Traité international, accord non conventionnel ou acte unilatéral ?
Il existe deux sources d’engagement pour les États. Le traité international et l’acte unilatéral. «Le premier est un accord qui suppose une convergence de volontés. Le second constitue un engagement, celui qui le prend n'attendant aucune prestation corrélative» de personne, comme l’indique Marie Ghantous, avocate spécialisée en droit international.
Interrogée par Ici Beyrouth, Mme Ghantous confirme ce que le juriste et ancien député Ghassan Moukheiber avance, dans une interview accordée également à Ici Beyrouth : «L’accord qui sera ratifié entre le Liban et Israël par l’intermédiaire des États-Unis, est bel et bien un traité international». De ce fait, les deux juristes estiment que l’article 52 de la Constitution libanaise impose au gouvernement et au président de la République de transmettre l’accord au Parlement pour que sa ratification soit avalisée. Propos que réfute l’avocat spécialisé en droit international, Rizk Zgheib. «Au sens de la définition proposée par la Convention de Vienne sur le droit des traités de mai 1969, cet accord ne constitue pas un traité international», déclare-t-il.

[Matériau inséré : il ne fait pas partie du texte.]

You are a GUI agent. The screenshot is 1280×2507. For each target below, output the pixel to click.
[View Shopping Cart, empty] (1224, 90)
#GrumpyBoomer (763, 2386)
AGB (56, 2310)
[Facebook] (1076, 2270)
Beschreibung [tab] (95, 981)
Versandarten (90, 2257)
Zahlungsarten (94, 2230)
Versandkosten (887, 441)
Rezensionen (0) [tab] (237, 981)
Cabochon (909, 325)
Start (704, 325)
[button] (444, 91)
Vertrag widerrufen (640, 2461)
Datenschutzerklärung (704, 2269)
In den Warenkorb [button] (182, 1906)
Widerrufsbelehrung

Par conséquent, le mécanisme prévu à l’article 52 de la Constitution libanaise ne peut être actionné puisque ce texte se rapporte directement aux traités internationaux.
M. Zgheib considère qu’il s’agit d’un accord concerté, non-conventionnel, à la rigueur un « gentlemen agreement ». Pour que l’on puisse parler de convention, trois conditions sont à remplir :
« De ce seul fait, nous ne sommes donc pas devant des obligations contraignantes », indique M. Zgheib avant d’ajouter que « la troisième condition cumulative et nécessaire pour que l’accord soit considéré comme un traité n’est pas remplie ».

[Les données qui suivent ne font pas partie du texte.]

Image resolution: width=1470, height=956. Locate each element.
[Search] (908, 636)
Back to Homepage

La forme de l’accord contestée
Plusieurs observateurs ont avancé la thèse selon laquelle la forme suivant laquelle l’accord sera ratifié jeudi ne peut permettre de le considérer comme un traité. En effet, le Liban et Israël ne signeront pas le même document. Cela ne veut pourtant pas dire que du fait de la signature de documents distincts, cet accord ne peut constituer une convention. À l’article 2 de la convention de Vienne, nous pouvons lire ce qui suit : « L’expression traité s’entend d’un accord international conclu par écrit entre États et régi par le droit international qu’il soit consigné dans un instrument unique ou dans deux ou plusieurs instruments connexes et quelle que soit sa dénomination particulière ». En d’autres termes, nous sommes en présence de deux documents dits « connexes », et toute convention internationale peut être constituée en un échange de lettres, de procès-verbaux, etc. Rappelons dans ce sens que la création du tribunal spécial pour le Liban s’est faite via des documents connexes. L’argument selon lequel la forme de l’accord l’empêche d’être considéré comme traité n’est donc pas valable. C’est sur le fond que le problème se pose, comme démontré plus haut.
Vers une reconnaissance de l’État d’Israël ?

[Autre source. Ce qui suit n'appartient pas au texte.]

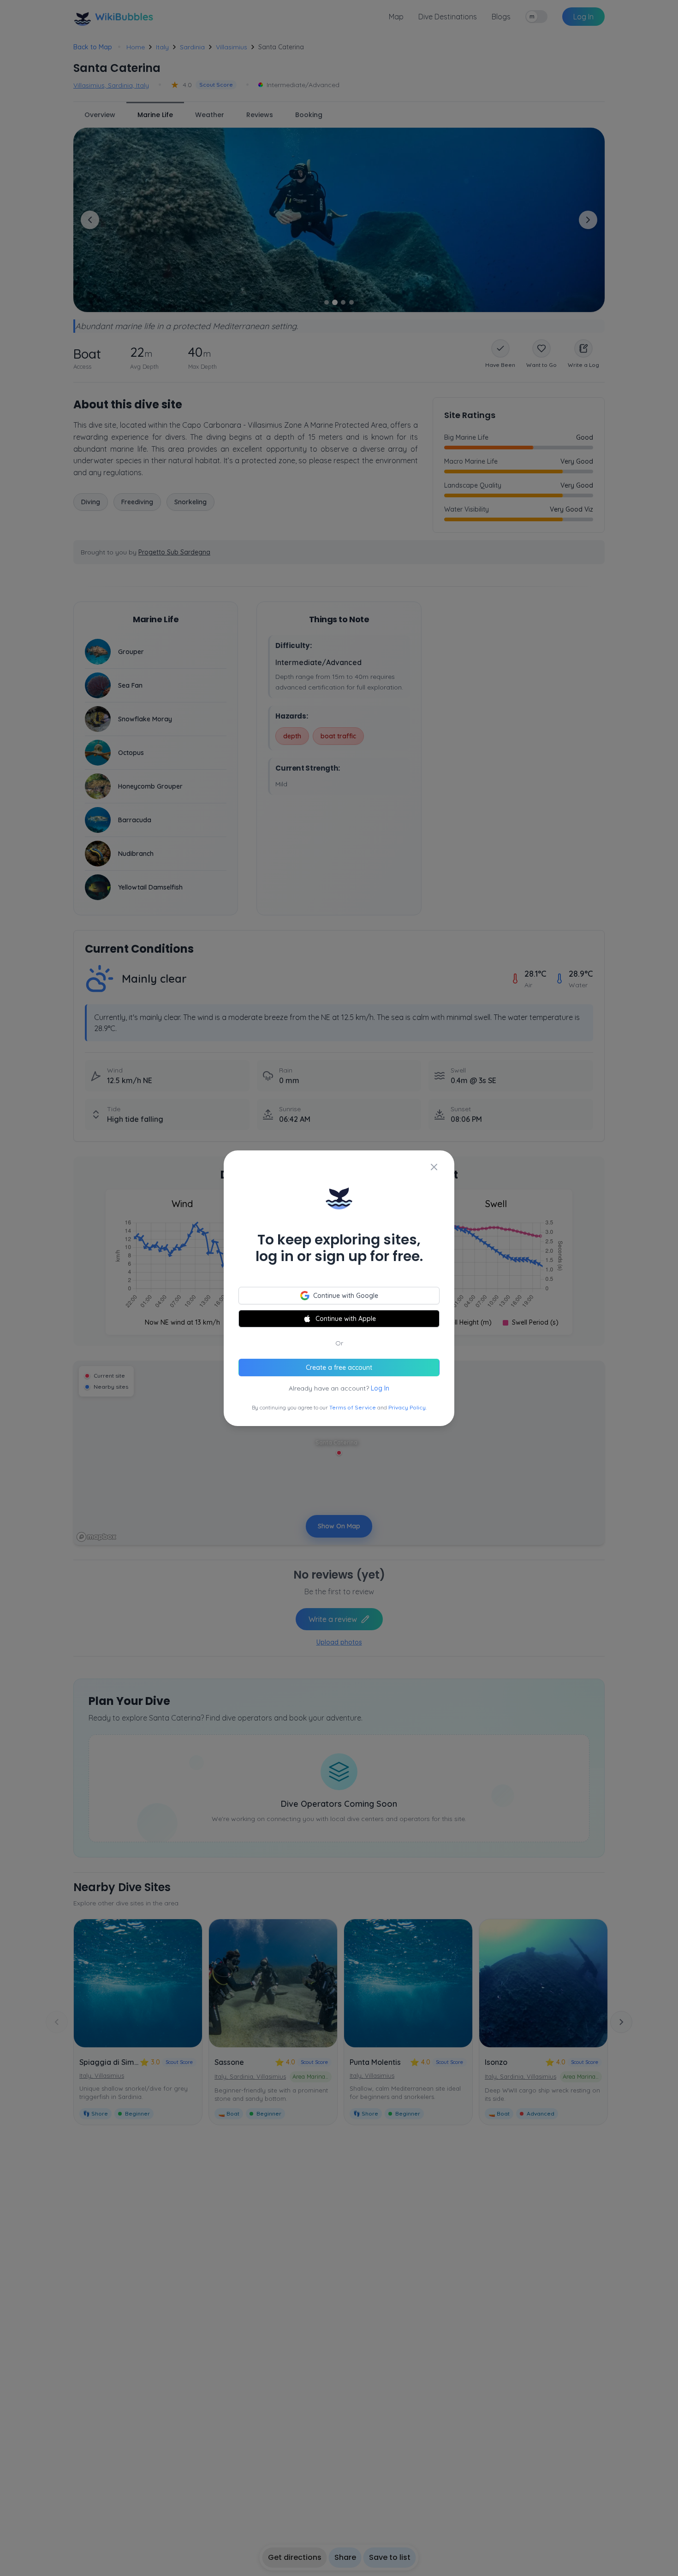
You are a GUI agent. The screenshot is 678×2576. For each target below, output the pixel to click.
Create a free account (339, 1367)
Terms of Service (352, 1407)
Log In (380, 1388)
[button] (339, 1288)
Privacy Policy (407, 1407)
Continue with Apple (345, 1319)
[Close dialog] (434, 1167)
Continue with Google (345, 1295)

Dans la forme et dans le fond, l’autorisation de ratification de ce traité inquiète bon nombre de responsables politiques et de juristes. Une telle démarche pourrait, pour certains, signifier une reconnaissance implicite de l’État d’Israël. D’après M. Moukheiber et Mme Ghantous, ni la forme par laquelle la ratification se fera, ni les actes parlementaires d’autorisation de ce processus ni l’acte d’échange des documents ne constituent une reconnaissance par le Liban de l’État hébreu. C’est d’ailleurs la raison pour laquelle les négociations entre les deux pays se sont faites par voie indirecte, via les États-Unis. Une crainte qui explique la raison pour laquelle le président de la Chambre, Nabih Berry, a manifestement exprimé « l’inutilité que cet accord soit soumis aux parlementaires, puisqu’il ne s’agit pas d’un traité ». La thèse des deux juristes n’est toutefois pas catégorique. M. Moukheiber finit par admettre que « dans le cadre de cet accord et uniquement pour les besoins de l’accord, le Liban reconnait d’une certaine manière l’État d’Israël, comme partie obligée ». Mme Ghantous affirme, dans le même ordre d'idées, qu’« à supposer qu’il y ait reconnaissance, les députés pourraient très bien exprimer une réserve dans le document, celle selon laquelle la ratification de cet accord n’implique pas une reconnaissance de l’État hébreu ». Comment peut-on alors conclure un traité avec un Etat qu’on ne reconnaît pas en tant que tel, lorsque la définition même d’un traité, selon l’article 2 de l’accord de Vienne stipule qu’une convention résulte d’une entente entre deux États, ce que confirme M. Zgheib : « Un traité implique directement la reconnaissance de l’Etat parce que par définition il se fait entre deux États ».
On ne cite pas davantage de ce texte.